G’s family was one of those shifted here from Azadpur.
“It was a terrible time,” says G’s father. “We had lost whatever we had in the fire. When they brought us here, this was just a clearing in the forest, and there were some hand-pumps. We built our own houses from bamboo and plastic and thatch.”
Since those early days, more “resettlement colonies” and industrialized zones have followed. In 1996, the Supreme Court ordered polluting industries within Delhi’s urban area to relocate to the fringes—most went to Bawana, Narela, Badli and Shahbad. As the government bought farm land for industry and housing, the original landowners made a killing. Not so the industries, which came to a place with minimal infrastructure and highly erratic electricity and water supply.
“Most of the businesses were doomed from the start,” says Prakash Chandra Jain, chairman of the Bawana Chamber of Commerce. “And then in 2007, when some industries were allowed to operate within city limits again, a lot of factories moved away from here, and there was a battle for those vacant plots.”

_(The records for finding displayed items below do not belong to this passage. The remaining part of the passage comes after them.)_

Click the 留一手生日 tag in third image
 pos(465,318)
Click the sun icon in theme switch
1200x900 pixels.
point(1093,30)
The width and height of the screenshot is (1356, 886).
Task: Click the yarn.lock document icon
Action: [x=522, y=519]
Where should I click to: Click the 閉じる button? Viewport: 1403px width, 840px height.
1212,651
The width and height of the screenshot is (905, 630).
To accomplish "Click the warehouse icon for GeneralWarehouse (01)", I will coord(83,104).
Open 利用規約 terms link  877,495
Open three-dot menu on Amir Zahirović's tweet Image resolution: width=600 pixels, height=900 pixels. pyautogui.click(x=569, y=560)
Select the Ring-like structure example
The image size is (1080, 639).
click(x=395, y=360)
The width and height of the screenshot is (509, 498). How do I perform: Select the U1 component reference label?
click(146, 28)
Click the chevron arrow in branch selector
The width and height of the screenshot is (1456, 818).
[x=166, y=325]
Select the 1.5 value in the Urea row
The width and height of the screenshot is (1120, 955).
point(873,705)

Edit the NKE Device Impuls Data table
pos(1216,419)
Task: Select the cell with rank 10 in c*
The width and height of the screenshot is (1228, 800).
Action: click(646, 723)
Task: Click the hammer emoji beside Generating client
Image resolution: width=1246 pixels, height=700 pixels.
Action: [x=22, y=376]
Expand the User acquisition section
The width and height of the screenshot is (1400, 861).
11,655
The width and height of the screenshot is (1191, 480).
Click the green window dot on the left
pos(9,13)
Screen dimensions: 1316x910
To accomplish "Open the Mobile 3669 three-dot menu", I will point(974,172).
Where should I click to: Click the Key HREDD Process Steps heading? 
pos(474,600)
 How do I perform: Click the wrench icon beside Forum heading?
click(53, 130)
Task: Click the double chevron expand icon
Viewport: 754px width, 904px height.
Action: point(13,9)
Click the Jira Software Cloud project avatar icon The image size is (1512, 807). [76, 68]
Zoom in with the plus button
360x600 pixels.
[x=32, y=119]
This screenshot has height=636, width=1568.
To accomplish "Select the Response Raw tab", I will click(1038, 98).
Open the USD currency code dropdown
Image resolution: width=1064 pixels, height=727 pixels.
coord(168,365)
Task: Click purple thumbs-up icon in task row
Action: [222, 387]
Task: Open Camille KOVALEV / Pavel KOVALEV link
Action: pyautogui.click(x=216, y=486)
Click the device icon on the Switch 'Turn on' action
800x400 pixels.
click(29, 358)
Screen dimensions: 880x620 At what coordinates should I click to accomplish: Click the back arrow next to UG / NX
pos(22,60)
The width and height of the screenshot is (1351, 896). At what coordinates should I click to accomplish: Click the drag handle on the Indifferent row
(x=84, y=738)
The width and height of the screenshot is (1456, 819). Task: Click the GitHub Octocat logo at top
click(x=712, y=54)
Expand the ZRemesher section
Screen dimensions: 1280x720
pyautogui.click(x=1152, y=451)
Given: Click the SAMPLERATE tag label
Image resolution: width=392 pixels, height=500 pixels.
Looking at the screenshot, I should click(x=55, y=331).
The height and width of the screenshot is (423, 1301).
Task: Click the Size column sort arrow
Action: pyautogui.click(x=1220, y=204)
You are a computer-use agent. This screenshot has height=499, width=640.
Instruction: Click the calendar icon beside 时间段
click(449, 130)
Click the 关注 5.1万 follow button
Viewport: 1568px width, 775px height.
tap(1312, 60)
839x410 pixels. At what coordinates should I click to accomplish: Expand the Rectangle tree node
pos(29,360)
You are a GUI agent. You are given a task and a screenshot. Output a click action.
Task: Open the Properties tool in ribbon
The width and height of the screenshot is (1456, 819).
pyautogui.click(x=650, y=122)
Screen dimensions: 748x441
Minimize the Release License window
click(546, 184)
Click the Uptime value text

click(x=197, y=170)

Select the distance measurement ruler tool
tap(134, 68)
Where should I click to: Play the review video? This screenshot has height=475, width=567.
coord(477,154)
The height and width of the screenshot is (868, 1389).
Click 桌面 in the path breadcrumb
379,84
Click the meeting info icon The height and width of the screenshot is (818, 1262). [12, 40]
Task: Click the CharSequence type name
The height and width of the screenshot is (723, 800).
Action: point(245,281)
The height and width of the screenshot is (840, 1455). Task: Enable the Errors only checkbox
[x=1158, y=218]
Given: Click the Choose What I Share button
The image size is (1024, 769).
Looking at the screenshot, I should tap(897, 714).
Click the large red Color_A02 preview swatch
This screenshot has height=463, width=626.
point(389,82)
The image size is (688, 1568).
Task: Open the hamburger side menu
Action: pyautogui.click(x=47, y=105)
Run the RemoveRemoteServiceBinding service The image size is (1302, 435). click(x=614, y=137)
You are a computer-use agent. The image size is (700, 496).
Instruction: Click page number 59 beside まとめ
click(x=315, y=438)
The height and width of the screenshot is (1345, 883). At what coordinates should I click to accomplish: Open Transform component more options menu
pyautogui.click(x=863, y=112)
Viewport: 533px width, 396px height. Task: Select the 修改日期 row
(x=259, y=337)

According to Jain, the failed industrial areas have played a major role in creating this epidemic of crime. According to Delhi’s industries ministry, 5,531 out of 16,000 factories and industrial plots in Bawana are either vacant or not operational. In Bawana Phase II, a newer industrial area created in 2011, only four of the 4,660 available plots have functioning industries.
Meanwhile, like industries, the relocation drive for people too continued in an unplanned way. One of the largest such migrations happened in 2003-04 when the slum settlements around the Yamuna floodplains were demolished, and the people moved to Bawana, in a “colony” separated from the original village of Bawana by the Munak Canal, which supplies a major portion of Delhi’s water. They too came to find a wasteland with no sign of the promised water connections, electricity, roads, or houses. There were no schools, and no hospitals.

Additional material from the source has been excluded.